Bethanie Mattek-Sands: As much as she'd love to make an impact -- beyond her garish fashion ensembles -- she hasn't played in two months because of shoulder problems and will try to get back into match-tough condition during the Open. That's too much to ask.
Andy Roddick: It was sad to see him stage a petulant tirade against the chair umpire in Cincinnati, and even sadder to see him fade away so quietly (6-1 in the third set) of his loss to Philipp Kohlschreiber. Roddick has had on-and-off shoulder problems, plus an abdominal injury, and can no longer serve his way out of trouble. Even at his best, the tour has long since caught up his game.
Donald Young: You can't go on Twitter to unleash a childish, obscene rant against the USTA and expect everything to be OK. It isn't. Diplomatic responses came forth, but the tennis establishment has seen and heard quite enough of Young, a kid who has always gone it alone -- thanks to his parents, who insisted on coaching him -- and hasn't fulfilled the vast potential of his teenage years. No one can accuse the USTA of holding a grudge: It has gifted Young a wild card to the main draw after an early-August run to the Washington, D.C., semifinals propelled him back into the top 100 (he's up to 85th). But both of his big wins this year -- at Indian Wells (Andy Murray) and Washington (Marcos Baghdatis) -- came against guys who were far from motivated, and he was routed by Bogomolov 6-0, 6-4 in the Cincinnati qualifying. Can't see any big splashes in New York.

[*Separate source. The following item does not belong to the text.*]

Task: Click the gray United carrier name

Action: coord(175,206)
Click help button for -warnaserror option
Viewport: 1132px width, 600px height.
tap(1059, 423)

John Isner: The future will always be limited for a too-tall player (6-10) who depends on a booming serve and a match full of tiebreakers. John McEnroe said it best in a recent conference call, lamenting Isner's tendency to grind it out from the baseline: "I don't think he's as dangerous as he could be. He gets stuck in too many rallies. I'd like to see him take more chances and not let guys get into a rhythm against him."
Robby Ginepri: Fans will always remember his inspired run to the 2005 U.S. Open semifinals, but we now see a man ranked No. 358 in the wake of countless injuries. He has played only six events since last year's Open after undergoing surgery on his broken left arm, the result of a biking accident.
James Blake: Just give him one more night match, with the "J-Block" boys in their customary spot and Blake drilling every forehand on the corners. At this late stage of his career, Blake's strong suit is nostalgia.
Jack Sock: The 18-year-old has a personal point to prove, after losing in the first round of last year's Open to Switzerland's Marco Chiudinelli, and says he's "a bit more polished this time around. I'm not going there settling for a first-round loss." He's definitely on a roll, having recently defended his title at the USTA Boys 18 National Championships at Kalamazoo, Mich.
Steve Johnson: He earned a wild-card spot after winning the NCAA singles title (at USC) for the second straight year. This will be a very telling event for a kid who has proved his competitive nature and was invited to practice with the U.S. Davis Cup team earlier this summer in Austin, Texas.
Melanie Oudin: We all remember her as the darling of the 2009 U.S. Open, but "first-round loss" describes her career in essence since then, and it's likely to happen next week, as well. Give the 19-year-old Oudin some credit, though, for her accountability. "I don't feel like it's somebody else's fault," she said after losing 6-0, 6-1 to Elena Baltacha in the first round of Carlsbad earlier this month. "Some players, when they don't do well, they just blame the coach [in her case, longtime coach Brian de Villiers]. I'm smart enough to realize that it's all on me."
(There are other American prospects in the women's draw, including Vania King, Sloane Stephens, Coco Vandeweghe and Lauren Davis, but it's a collective non-story until one of them truly steps to the front.)
Jill Craybas: She's 37, with almost no chance to make an impact, but this will be her 44th consecutive major, dating to the 2000 U.S. Open. All hail her longevity.